**Task directions**
Among the entries below, find all lines that include "will" and copy them.

**Records shown**
######

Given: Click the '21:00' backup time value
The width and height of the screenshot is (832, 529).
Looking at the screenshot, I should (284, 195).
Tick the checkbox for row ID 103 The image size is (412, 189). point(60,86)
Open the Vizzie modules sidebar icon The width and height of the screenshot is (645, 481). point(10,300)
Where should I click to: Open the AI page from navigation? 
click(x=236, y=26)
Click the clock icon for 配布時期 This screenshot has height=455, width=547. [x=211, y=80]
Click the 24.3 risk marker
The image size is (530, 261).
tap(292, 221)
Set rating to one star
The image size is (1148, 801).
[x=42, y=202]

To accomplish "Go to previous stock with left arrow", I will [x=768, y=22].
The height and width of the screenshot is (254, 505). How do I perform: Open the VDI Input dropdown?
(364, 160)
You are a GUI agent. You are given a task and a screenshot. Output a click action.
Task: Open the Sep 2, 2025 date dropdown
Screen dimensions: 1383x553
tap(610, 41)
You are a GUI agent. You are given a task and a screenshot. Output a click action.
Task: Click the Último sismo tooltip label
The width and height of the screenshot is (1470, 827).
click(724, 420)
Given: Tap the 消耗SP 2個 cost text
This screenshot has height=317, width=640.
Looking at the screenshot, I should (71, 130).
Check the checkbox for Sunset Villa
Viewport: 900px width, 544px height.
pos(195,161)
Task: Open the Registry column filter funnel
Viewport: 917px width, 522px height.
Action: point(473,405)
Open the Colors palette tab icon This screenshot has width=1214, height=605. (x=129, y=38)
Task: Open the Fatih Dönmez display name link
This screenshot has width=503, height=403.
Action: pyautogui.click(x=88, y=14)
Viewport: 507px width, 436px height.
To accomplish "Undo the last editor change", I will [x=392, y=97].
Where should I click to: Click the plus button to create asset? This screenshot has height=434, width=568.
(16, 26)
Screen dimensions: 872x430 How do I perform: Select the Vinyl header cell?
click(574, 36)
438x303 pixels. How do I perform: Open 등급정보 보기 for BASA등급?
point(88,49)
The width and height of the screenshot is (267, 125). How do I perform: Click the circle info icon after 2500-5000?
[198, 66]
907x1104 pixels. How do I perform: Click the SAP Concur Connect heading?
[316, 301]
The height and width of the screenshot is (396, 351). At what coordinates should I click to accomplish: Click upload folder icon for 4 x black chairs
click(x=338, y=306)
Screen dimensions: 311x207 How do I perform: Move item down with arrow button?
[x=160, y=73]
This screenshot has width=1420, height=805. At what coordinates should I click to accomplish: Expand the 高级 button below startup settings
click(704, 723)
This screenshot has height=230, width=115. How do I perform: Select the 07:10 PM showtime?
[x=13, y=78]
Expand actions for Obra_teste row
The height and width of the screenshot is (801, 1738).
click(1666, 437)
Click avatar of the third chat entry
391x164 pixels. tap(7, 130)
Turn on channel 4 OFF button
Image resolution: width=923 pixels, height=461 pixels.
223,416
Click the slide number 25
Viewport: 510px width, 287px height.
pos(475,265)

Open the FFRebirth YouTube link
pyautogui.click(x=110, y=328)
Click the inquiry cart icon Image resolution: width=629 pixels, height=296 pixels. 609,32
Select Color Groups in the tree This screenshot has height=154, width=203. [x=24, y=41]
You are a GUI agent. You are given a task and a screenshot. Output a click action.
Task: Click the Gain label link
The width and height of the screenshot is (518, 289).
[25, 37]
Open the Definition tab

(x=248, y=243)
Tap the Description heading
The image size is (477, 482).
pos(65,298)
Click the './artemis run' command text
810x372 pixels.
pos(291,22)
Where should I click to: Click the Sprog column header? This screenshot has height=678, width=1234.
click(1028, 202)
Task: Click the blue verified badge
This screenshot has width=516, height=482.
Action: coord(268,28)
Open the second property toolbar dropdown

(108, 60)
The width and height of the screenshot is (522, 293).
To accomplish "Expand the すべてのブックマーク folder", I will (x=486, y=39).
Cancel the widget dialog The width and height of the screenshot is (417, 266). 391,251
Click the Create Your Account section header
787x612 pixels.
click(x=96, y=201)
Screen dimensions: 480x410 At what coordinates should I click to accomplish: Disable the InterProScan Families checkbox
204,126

######

**Task answer**
To accomplish "Go to previous stock with left arrow", I will [x=768, y=22].
To accomplish "Undo the last editor change", I will [x=392, y=97].
To accomplish "Expand the すべてのブックマーク folder", I will (x=486, y=39).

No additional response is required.